Look for "Identify" in each line of the entries, and return the matching lines.

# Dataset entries
-------------------------

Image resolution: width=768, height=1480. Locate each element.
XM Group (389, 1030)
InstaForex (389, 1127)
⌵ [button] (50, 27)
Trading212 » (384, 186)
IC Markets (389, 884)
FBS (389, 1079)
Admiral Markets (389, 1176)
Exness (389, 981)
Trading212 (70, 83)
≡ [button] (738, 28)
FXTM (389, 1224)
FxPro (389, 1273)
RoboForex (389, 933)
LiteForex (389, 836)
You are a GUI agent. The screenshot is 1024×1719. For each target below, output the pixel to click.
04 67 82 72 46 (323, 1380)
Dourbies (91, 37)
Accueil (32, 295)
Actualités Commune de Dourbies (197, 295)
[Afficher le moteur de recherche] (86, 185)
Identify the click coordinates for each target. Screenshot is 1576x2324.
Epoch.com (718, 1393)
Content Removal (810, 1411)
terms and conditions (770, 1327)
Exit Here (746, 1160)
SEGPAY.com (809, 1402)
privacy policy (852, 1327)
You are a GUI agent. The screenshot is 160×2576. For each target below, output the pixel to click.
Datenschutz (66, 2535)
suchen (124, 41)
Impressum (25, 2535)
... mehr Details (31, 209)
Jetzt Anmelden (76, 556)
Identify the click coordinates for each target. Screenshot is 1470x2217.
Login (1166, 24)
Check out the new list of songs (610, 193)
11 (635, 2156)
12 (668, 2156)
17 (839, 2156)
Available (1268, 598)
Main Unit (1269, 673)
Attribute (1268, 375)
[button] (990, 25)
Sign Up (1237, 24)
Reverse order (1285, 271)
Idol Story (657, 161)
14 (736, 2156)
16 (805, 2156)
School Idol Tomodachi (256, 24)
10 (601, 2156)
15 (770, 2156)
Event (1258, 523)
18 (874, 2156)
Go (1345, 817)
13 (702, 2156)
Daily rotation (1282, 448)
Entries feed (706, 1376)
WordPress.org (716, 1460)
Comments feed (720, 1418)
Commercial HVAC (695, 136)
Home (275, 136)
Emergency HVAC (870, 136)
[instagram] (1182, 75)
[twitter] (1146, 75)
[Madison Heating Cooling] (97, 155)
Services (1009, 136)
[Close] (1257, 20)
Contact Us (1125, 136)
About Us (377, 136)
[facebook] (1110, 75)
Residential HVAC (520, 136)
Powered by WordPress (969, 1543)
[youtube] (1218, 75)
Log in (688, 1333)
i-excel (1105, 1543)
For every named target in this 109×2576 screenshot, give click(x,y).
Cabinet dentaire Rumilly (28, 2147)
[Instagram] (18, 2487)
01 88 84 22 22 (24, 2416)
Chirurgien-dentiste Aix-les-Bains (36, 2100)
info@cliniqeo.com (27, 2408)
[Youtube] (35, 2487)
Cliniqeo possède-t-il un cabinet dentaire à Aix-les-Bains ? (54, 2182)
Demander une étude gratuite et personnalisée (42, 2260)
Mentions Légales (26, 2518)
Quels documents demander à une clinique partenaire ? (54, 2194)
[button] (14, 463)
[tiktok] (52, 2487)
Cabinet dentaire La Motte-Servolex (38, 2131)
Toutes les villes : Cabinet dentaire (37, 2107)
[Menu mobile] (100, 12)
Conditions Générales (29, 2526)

-------------------------

# Response to the task
Identify the click coordinates for each target. Screenshot is 1576x2324.
Identify the click coordinates for each target. Screenshot is 1470x2217.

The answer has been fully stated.